Brief:
Repeat all of the data word for word so that only the pictures are missing from the copy.
(Supplied material Opens)
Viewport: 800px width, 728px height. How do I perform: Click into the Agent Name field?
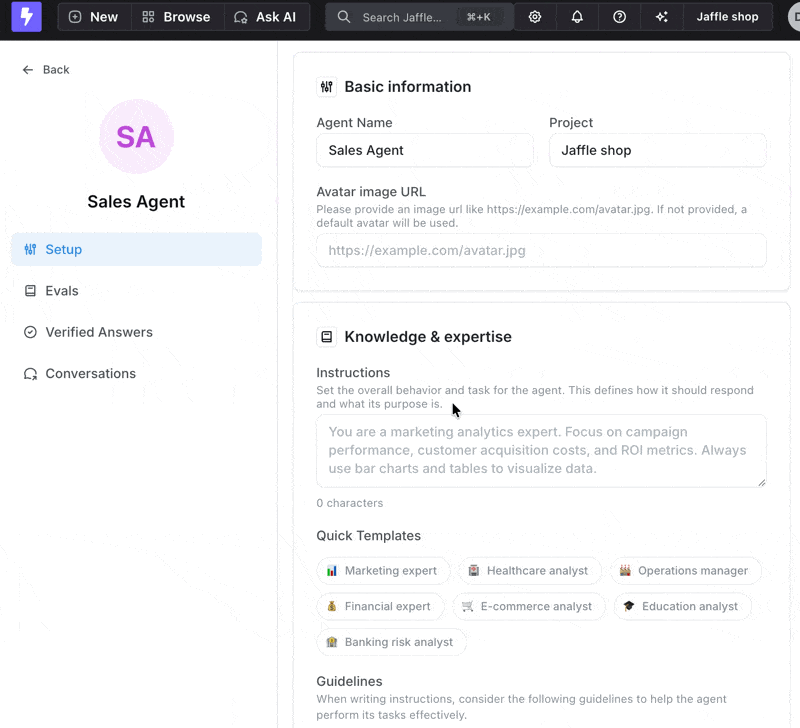(x=424, y=150)
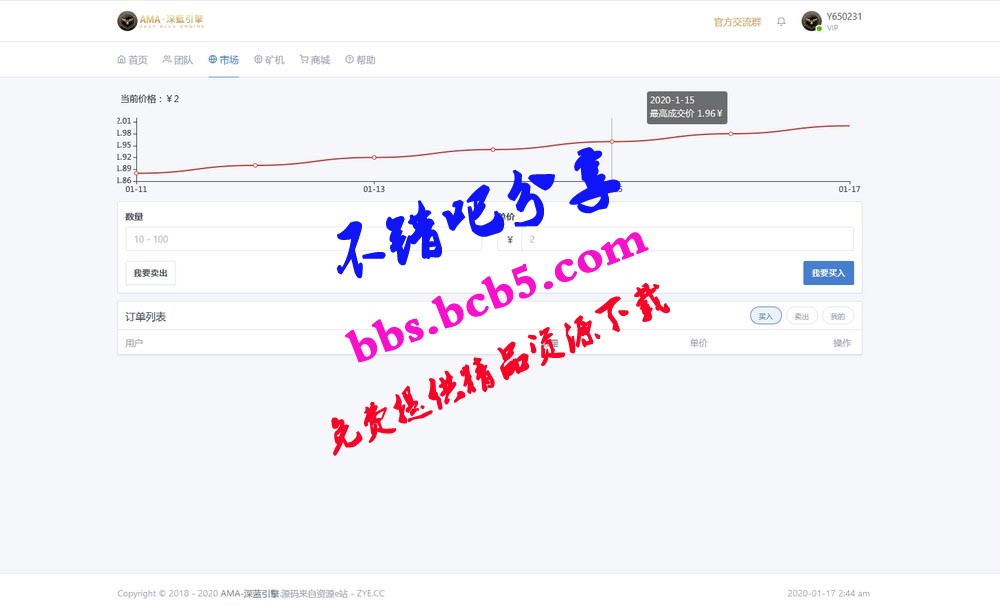
Task: Click the 数量 quantity input field
Action: tap(300, 239)
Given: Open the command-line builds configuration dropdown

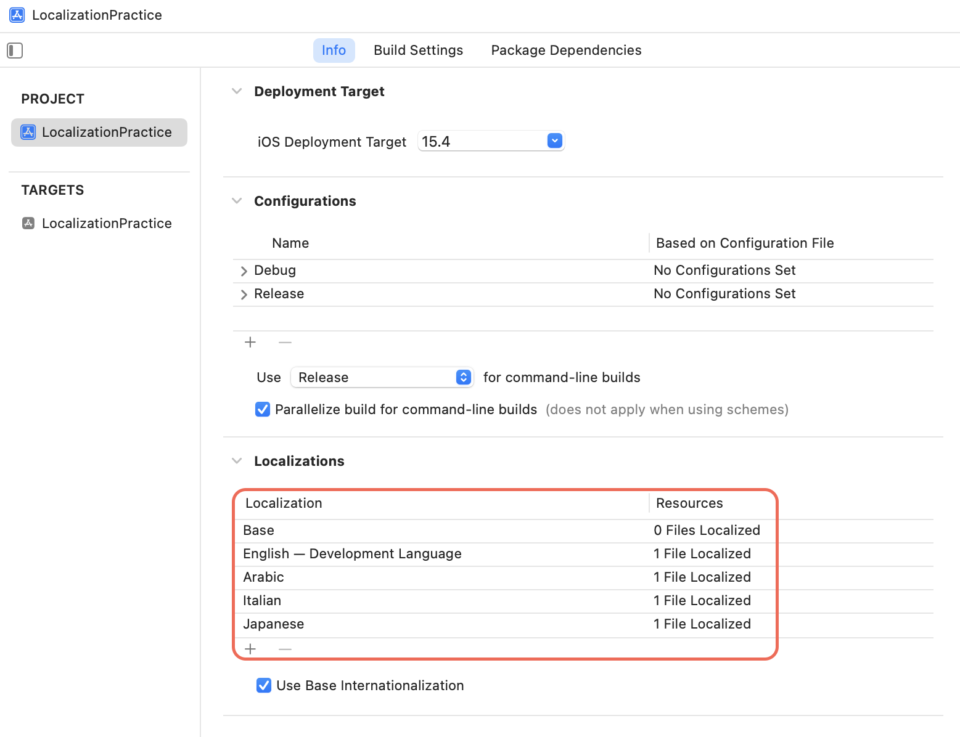Looking at the screenshot, I should 462,377.
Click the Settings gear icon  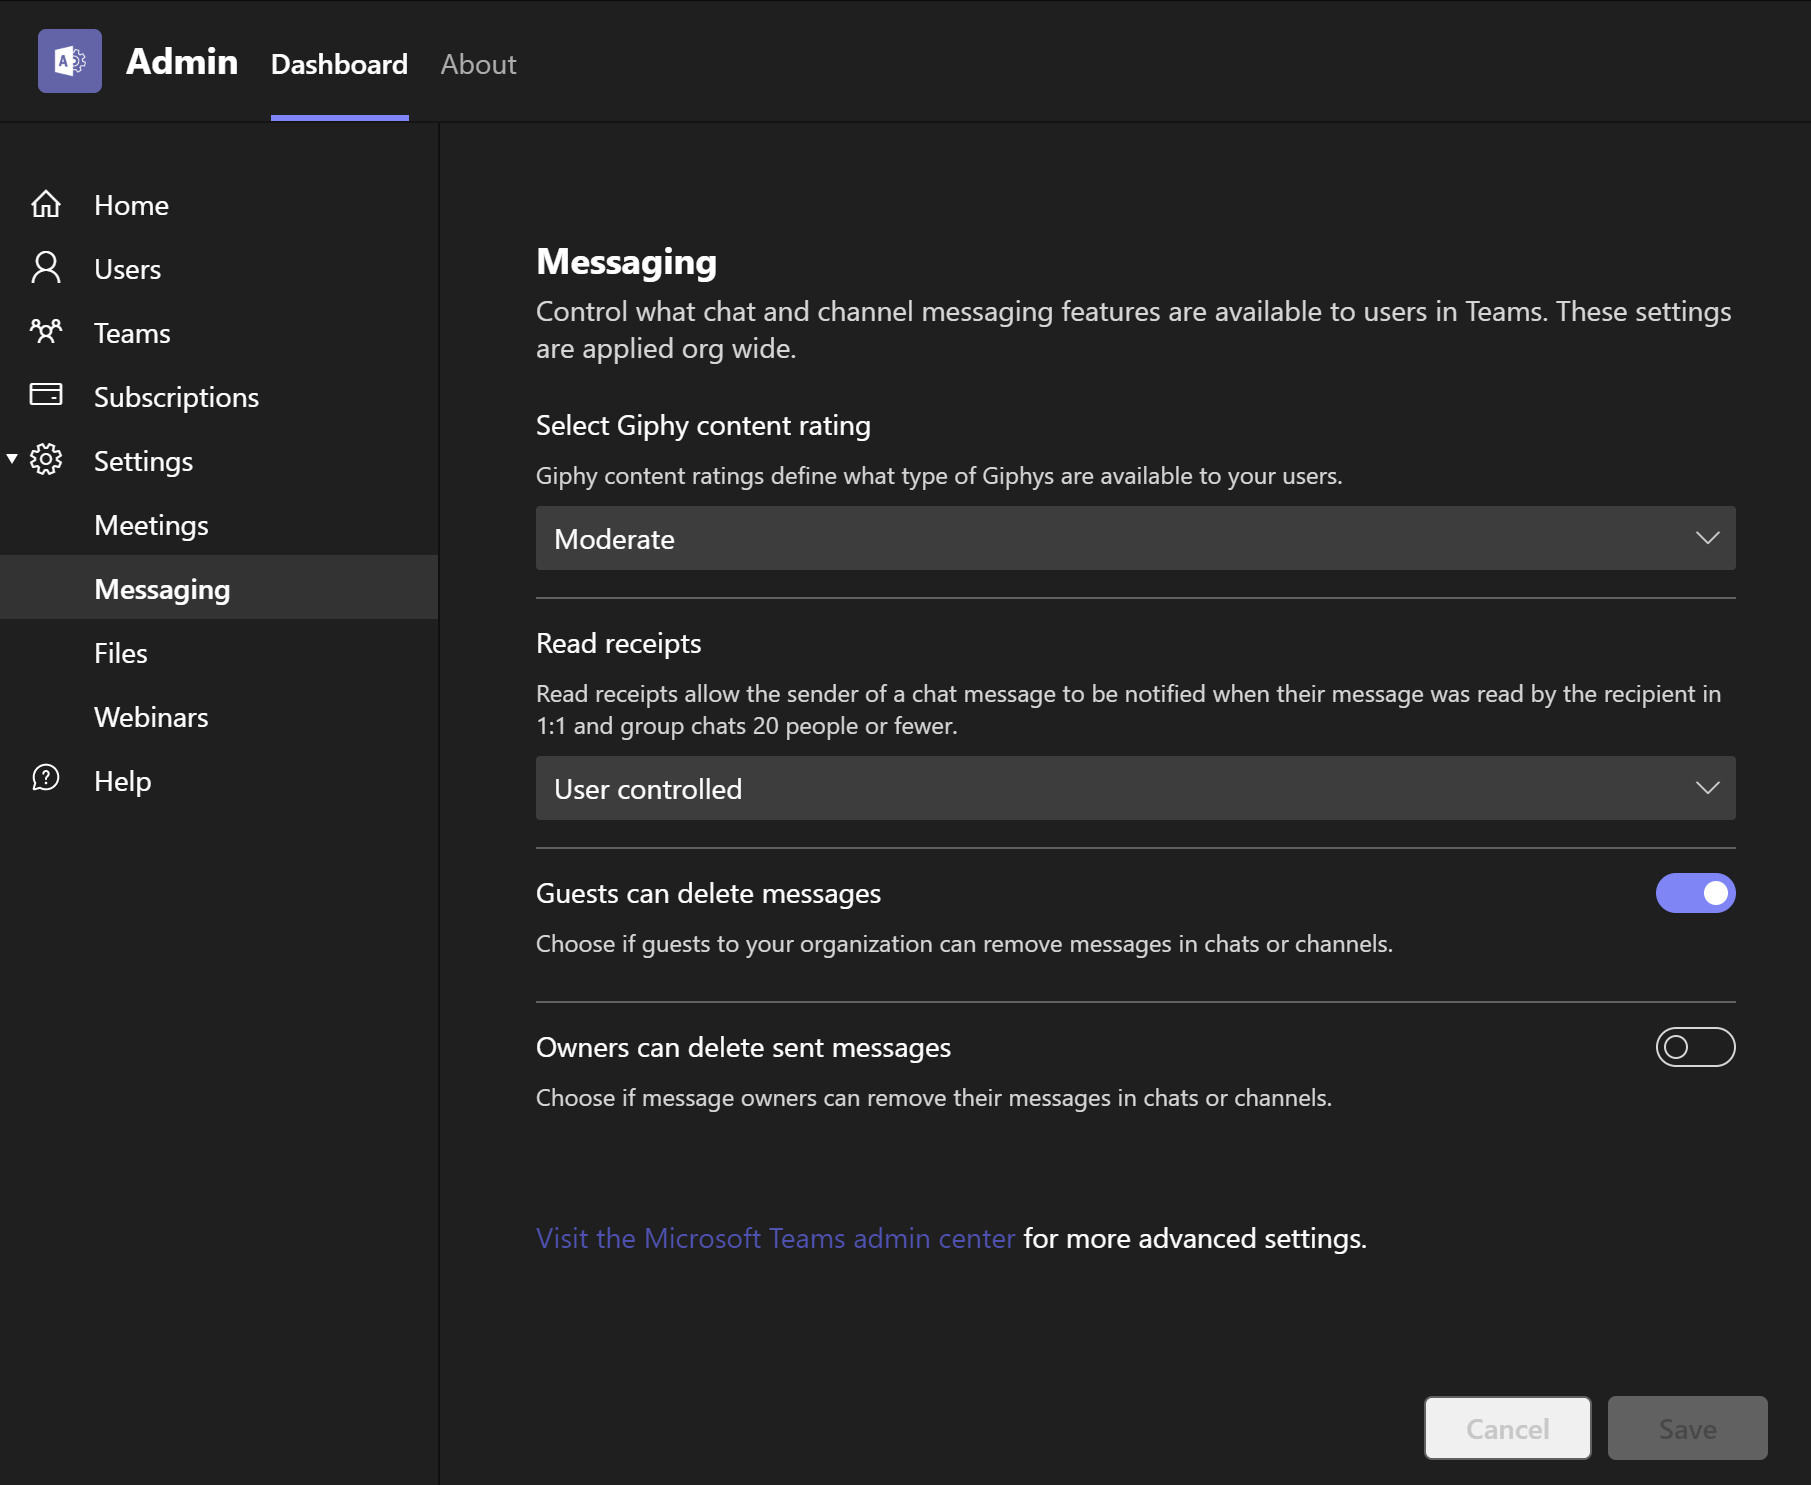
(Supplied material Closes)
Response to this task:
Viewport: 800px width, 728px height. How do I perform: Click into the Agent Name field?
(x=424, y=150)
Task: Click the 数量 quantity input field
Action: tap(300, 239)
Given: Open the command-line builds configuration dropdown

Looking at the screenshot, I should 462,377.
Click the Settings gear icon  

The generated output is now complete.